Assume the following:
a) The odds that a jury will correctly attribute the cancer to the defendant when, in fact, it was an occupationally-induced cancer is 75% (i.e. the chance of a false negative, that plaintiff loses when she shouldn't, is only 25%)
b) The odds that a jury will find for the defendant when the defendant had nothing to do with plaintiff's cancer is 75% (i.e. the chance of a false positive, that a defendant will be held liable when it had nothing to do with plaintiff's cancer, is only 25%).
c) The odds that a given cancer case is occupationally related is 10% (that's 2.5x the typical estimate of 4% by Sir Richard Doll (of cigarettes-cause-lung-cancer fame) but let's go with it).

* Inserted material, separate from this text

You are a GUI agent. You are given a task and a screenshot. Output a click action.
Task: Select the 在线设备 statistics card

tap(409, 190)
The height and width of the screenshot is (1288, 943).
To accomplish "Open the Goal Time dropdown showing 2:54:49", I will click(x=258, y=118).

In such cases, when the jury has found for the plaintiff, they only get it right 1 in 4 times. Why? Because the vast majority of cancer cases aren't occupationally related. The false positives pile up. It's like the lesson we've learned with PSA tests and mammograms. Imagine 1000 cancer cases. 100 are occupational (using our plaintiff-friendly assumption above). 75 of those 100 will be detected by the jury but of the remaining 900 non-occupational cancer 225 (25%) will be wrongly assumed to have been occupational. That means that the odds that a given verdict in an occupational cancer case is the just one, the one that got it right, is 75/(225 + 75) = .25 = 25%.

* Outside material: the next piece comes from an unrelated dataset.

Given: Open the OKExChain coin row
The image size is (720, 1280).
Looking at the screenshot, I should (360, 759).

Play with the numbers and assume that juries identify the deserving plaintiff 51% of the time and absolve the innocent defendant 51% of the time and use Doll's 4% figure for the number of occupationally related cancers. You'll find that for any given verdict under such a scenario there's less than a 1 in 20 chance that the defendant really caused plaintiff's cancer.
To move the number up to a point where we can be confident of the verdict, while sticking to a "featherweight", 51% more-likely-than-not standard for finding a defendant at fault, we have to assume that most cancers are caused by working. That assumption was popular several decades ago but it's no longer one that has anything to do with reality. Nowadays the math really only works for one type of cancer - mesothelioma.